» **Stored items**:
>>>

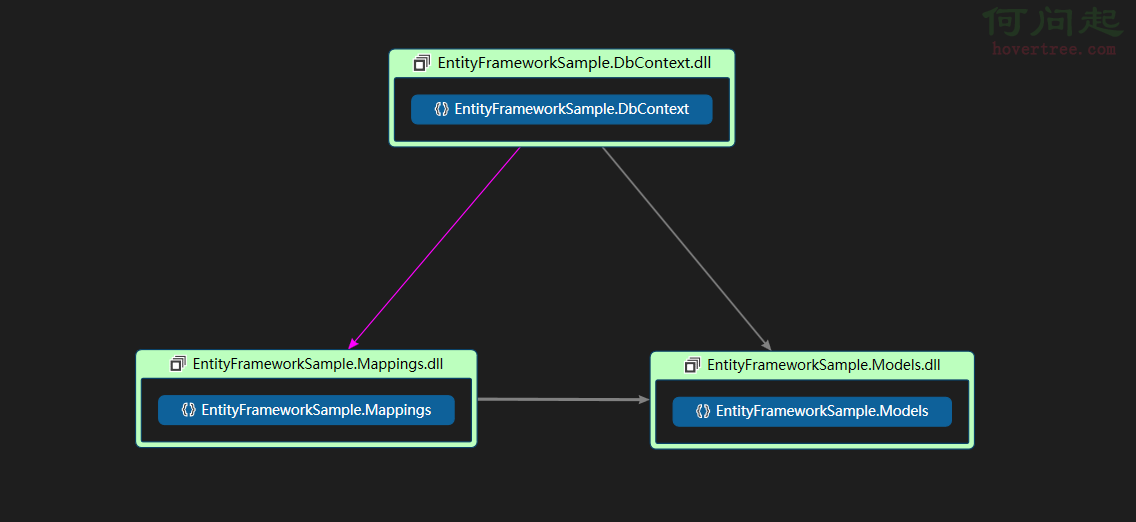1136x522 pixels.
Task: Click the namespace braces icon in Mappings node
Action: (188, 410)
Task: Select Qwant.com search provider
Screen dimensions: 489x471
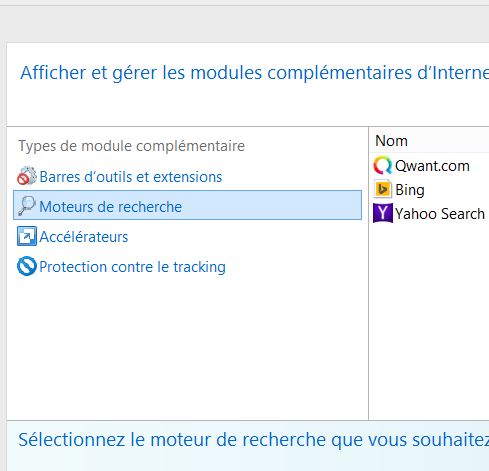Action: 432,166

<<<

With the pictures left out, write out exactly the lines from the line containing "Task: Select Qwant.com search provider" through the last line of the entries above, both ends included, and no others.

Task: Select Qwant.com search provider
Screen dimensions: 489x471
Action: 432,166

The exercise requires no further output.